◆ MATERIAL SUPPLIED:
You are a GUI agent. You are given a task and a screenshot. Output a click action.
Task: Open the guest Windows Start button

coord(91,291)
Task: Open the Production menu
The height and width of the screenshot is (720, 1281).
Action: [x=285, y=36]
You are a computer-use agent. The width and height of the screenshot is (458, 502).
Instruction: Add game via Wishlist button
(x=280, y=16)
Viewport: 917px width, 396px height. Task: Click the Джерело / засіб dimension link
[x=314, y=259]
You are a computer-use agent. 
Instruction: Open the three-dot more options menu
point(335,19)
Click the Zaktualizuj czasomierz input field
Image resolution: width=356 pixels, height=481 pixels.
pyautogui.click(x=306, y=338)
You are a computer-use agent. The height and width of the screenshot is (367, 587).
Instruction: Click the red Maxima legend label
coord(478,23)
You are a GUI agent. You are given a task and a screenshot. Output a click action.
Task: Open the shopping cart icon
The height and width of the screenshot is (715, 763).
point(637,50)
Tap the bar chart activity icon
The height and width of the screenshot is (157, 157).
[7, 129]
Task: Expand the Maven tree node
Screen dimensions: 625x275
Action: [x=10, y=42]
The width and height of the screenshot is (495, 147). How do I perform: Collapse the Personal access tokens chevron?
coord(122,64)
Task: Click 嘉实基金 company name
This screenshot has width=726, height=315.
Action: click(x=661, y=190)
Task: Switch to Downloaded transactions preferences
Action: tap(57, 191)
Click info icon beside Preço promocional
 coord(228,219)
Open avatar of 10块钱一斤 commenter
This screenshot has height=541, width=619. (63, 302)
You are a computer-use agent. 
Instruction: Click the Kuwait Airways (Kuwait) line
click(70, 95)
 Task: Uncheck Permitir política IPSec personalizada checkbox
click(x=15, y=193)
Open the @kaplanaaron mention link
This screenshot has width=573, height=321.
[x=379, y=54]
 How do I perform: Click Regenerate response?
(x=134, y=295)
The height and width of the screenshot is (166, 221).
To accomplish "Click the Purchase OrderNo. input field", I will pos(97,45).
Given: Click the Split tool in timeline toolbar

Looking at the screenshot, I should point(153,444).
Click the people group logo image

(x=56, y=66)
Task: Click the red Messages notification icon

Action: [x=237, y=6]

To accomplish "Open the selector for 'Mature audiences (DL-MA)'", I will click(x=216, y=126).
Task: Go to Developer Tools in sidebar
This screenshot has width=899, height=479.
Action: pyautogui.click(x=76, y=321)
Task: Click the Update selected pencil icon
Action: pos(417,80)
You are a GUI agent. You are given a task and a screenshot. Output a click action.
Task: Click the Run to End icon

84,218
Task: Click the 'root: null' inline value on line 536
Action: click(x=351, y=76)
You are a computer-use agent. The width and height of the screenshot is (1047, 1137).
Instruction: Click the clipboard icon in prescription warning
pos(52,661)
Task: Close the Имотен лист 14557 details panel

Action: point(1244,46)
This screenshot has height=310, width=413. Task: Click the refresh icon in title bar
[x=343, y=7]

◆ TASK TO COMPLETE:
The full material has to be written out again exactly as shown.

◆ TASK OUTPUT:
You are a GUI agent. You are given a task and a screenshot. Output a click action.
Task: Open the guest Windows Start button

coord(91,291)
Task: Open the Production menu
The height and width of the screenshot is (720, 1281).
Action: [x=285, y=36]
You are a computer-use agent. The width and height of the screenshot is (458, 502).
Instruction: Add game via Wishlist button
(x=280, y=16)
Viewport: 917px width, 396px height. Task: Click the Джерело / засіб dimension link
[x=314, y=259]
You are a computer-use agent. 
Instruction: Open the three-dot more options menu
point(335,19)
Click the Zaktualizuj czasomierz input field
Image resolution: width=356 pixels, height=481 pixels.
pyautogui.click(x=306, y=338)
You are a computer-use agent. The height and width of the screenshot is (367, 587).
Instruction: Click the red Maxima legend label
coord(478,23)
You are a GUI agent. You are given a task and a screenshot. Output a click action.
Task: Open the shopping cart icon
The height and width of the screenshot is (715, 763).
point(637,50)
Tap the bar chart activity icon
The height and width of the screenshot is (157, 157).
[7, 129]
Task: Expand the Maven tree node
Screen dimensions: 625x275
Action: [x=10, y=42]
The width and height of the screenshot is (495, 147). How do I perform: Collapse the Personal access tokens chevron?
coord(122,64)
Task: Click 嘉实基金 company name
This screenshot has width=726, height=315.
Action: click(x=661, y=190)
Task: Switch to Downloaded transactions preferences
Action: tap(57, 191)
Click info icon beside Preço promocional
 coord(228,219)
Open avatar of 10块钱一斤 commenter
This screenshot has height=541, width=619. (63, 302)
You are a computer-use agent. 
Instruction: Click the Kuwait Airways (Kuwait) line
click(70, 95)
 Task: Uncheck Permitir política IPSec personalizada checkbox
click(x=15, y=193)
Open the @kaplanaaron mention link
This screenshot has width=573, height=321.
[x=379, y=54]
 How do I perform: Click Regenerate response?
(x=134, y=295)
The height and width of the screenshot is (166, 221).
To accomplish "Click the Purchase OrderNo. input field", I will pos(97,45).
Given: Click the Split tool in timeline toolbar

Looking at the screenshot, I should point(153,444).
Click the people group logo image

(x=56, y=66)
Task: Click the red Messages notification icon

Action: [x=237, y=6]

To accomplish "Open the selector for 'Mature audiences (DL-MA)'", I will click(x=216, y=126).
Task: Go to Developer Tools in sidebar
This screenshot has width=899, height=479.
Action: pyautogui.click(x=76, y=321)
Task: Click the Update selected pencil icon
Action: pos(417,80)
You are a GUI agent. You are given a task and a screenshot. Output a click action.
Task: Click the Run to End icon

84,218
Task: Click the 'root: null' inline value on line 536
Action: click(x=351, y=76)
You are a computer-use agent. The width and height of the screenshot is (1047, 1137).
Instruction: Click the clipboard icon in prescription warning
pos(52,661)
Task: Close the Имотен лист 14557 details panel

Action: point(1244,46)
This screenshot has height=310, width=413. Task: Click the refresh icon in title bar
[x=343, y=7]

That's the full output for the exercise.